InvestRite#1 profile picture
Looks like the same thing happened a year ago, then a fairly strong rise through mid June, mid September, and then finally through end of December. Consolidation this time around may not play out the same way. The rates rising, will keep any upward moves checked, if Powell has anything to say about this.
Those of us who hold these may be in for more CAGR's of minimum consequence. But it may also be a period when we will be watching for the right time to enter more and new positions. While the dovish hawk Powell, will be moving the throttle gently, he will nonetheless still be moving it upward.
Thanks for the charts Hale
Gridbird profile picture
Thanks for article, Hale. I would like to enter water utilities and have been monitoring for 2 years running now. I may be dead before this sub sector ever hits my comfort buying zone. Probably should just start nibbling in tiny amounts and quit complaining about their chronically high prices despite the recent sell off.
CompoundingDollaz profile picture
NWN has the record for paying the most consecutive years, of increasing dividends. They were a traditional gas company but are now divesting into water utilities/services.
Gridbird profile picture
Affinity, that one has not been on my radar...What percentage of the company is water utility based now, by chance if you would happen to know?
CompoundingDollaz profile picture
They just have started with their initiative of acquiring water utilities, so currently, it appears to be 1% of their overall business according to the latest presentation they released with earnings.

I'm not long NWN, but have them in the "considering" category. I'm very loyal to the Dividend King list members for the most part, but some are of no interest to me.

62 years is however, an amazing streak dividend payout growth streak they are proud of.
dunnhaupt profile picture
Utilities moving lower means dividends moving higher.
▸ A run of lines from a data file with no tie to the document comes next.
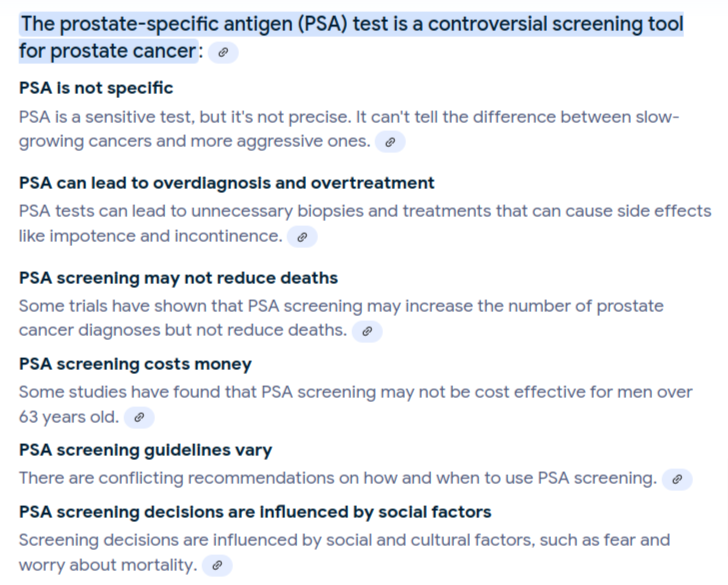Open source link after '63 years old.'
728x585 pixels.
(x=139, y=417)
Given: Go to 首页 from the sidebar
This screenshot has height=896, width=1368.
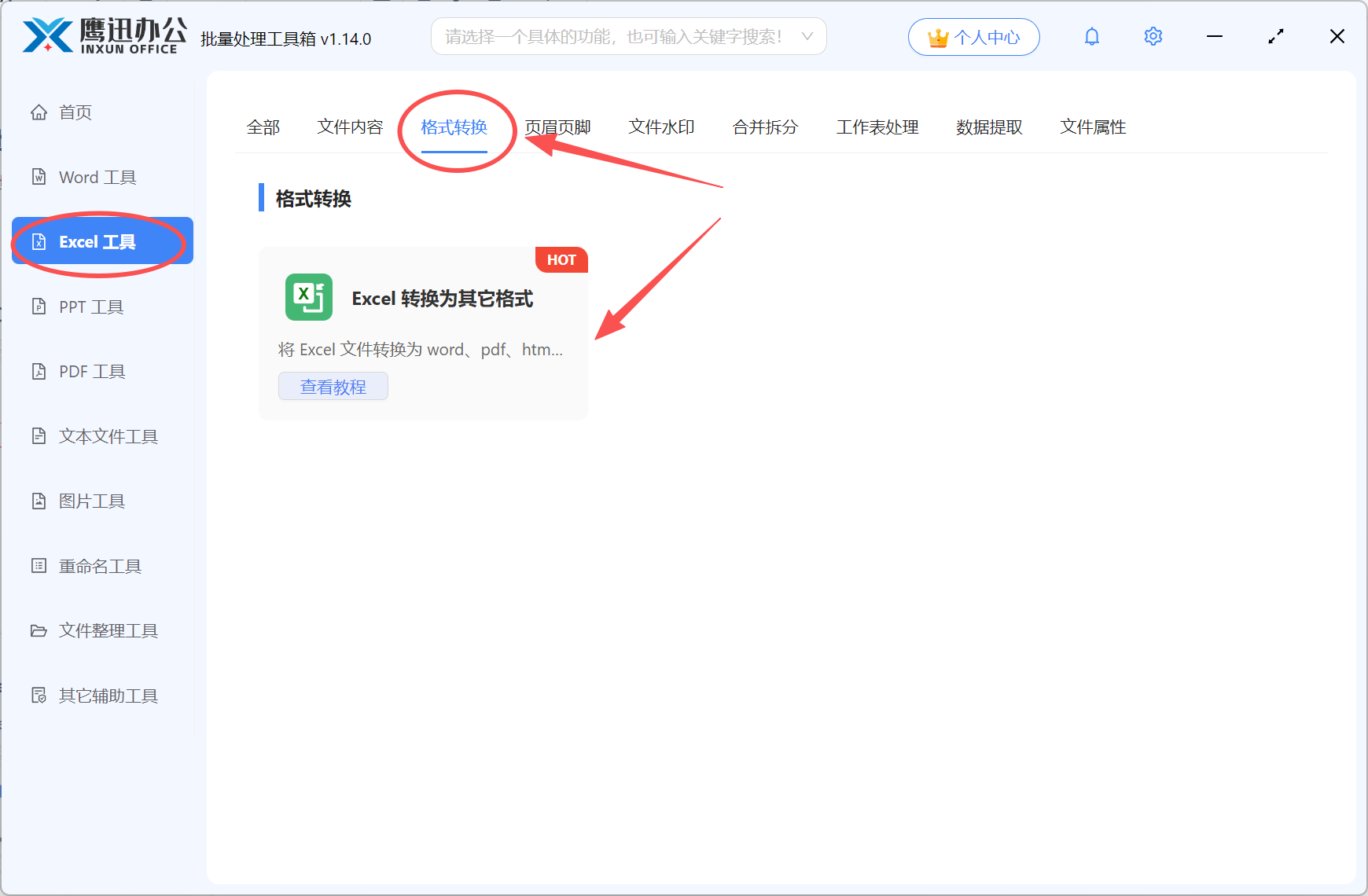Looking at the screenshot, I should pos(75,112).
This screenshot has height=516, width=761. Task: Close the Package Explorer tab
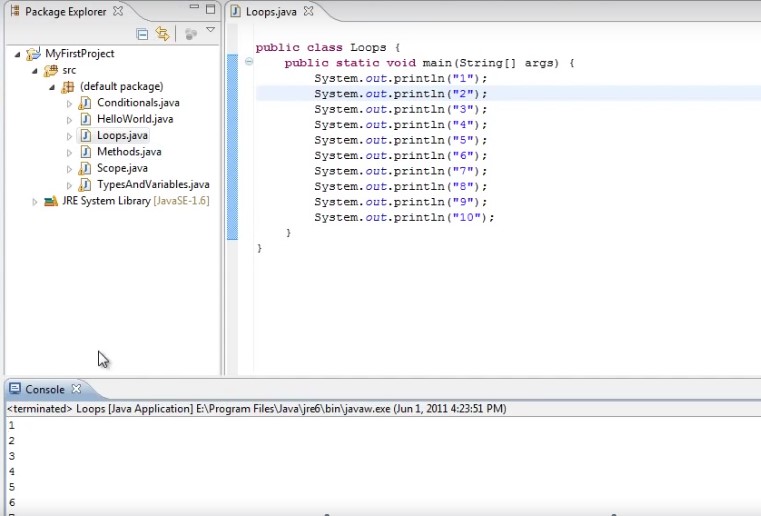pos(118,11)
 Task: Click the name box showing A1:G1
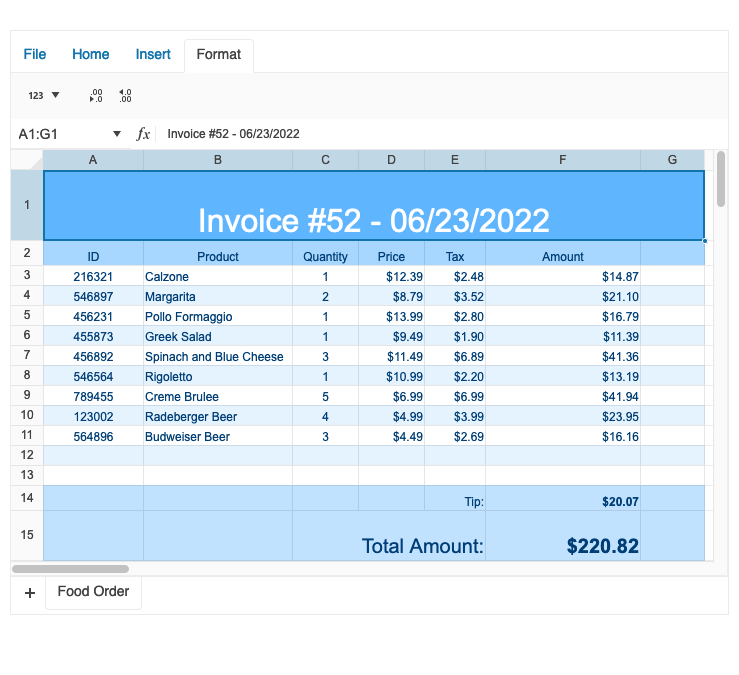60,134
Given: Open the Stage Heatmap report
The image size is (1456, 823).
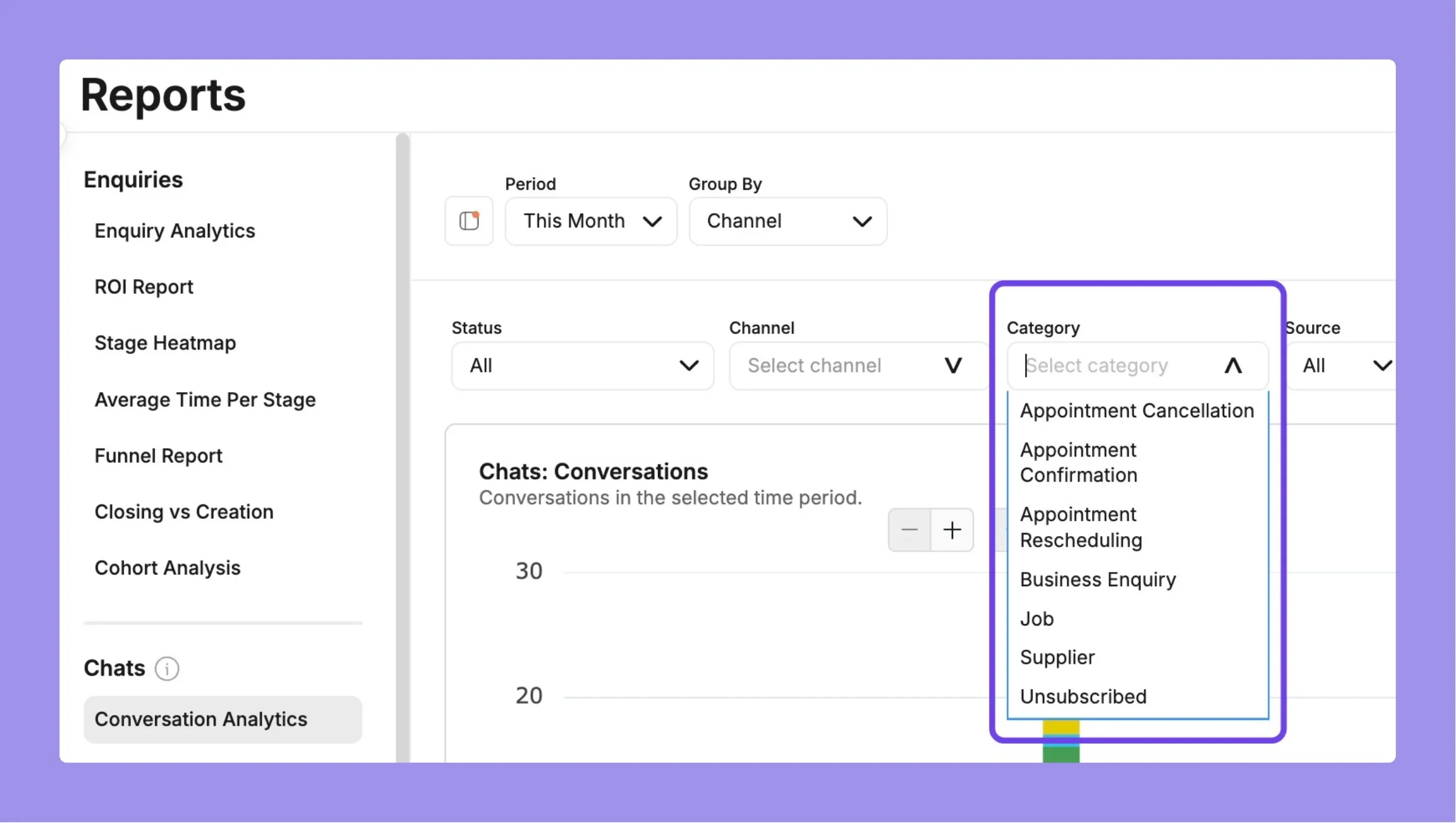Looking at the screenshot, I should (166, 343).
Now may be a good time to lock in those higher dividends.
riddix profile picture
PPL just hit 6%, that coupled with 3-4% div growth is a slam dunk for a utility.
CompoundingDollaz profile picture
If one can continue to sustain the destruction of capital... Far safer ute's for your money, such as NEE, D, and SRE.
Jack Heller profile picture
Thank you for the weekly reviews. Interesting to see how long they will be out of favor for. Will utilities stay at the same prices or drop lower remains to be seen. Might be a good time to open up a long term position here.
Hale Stewart profile picture
I'm glad you find it useful. It really helps me as well.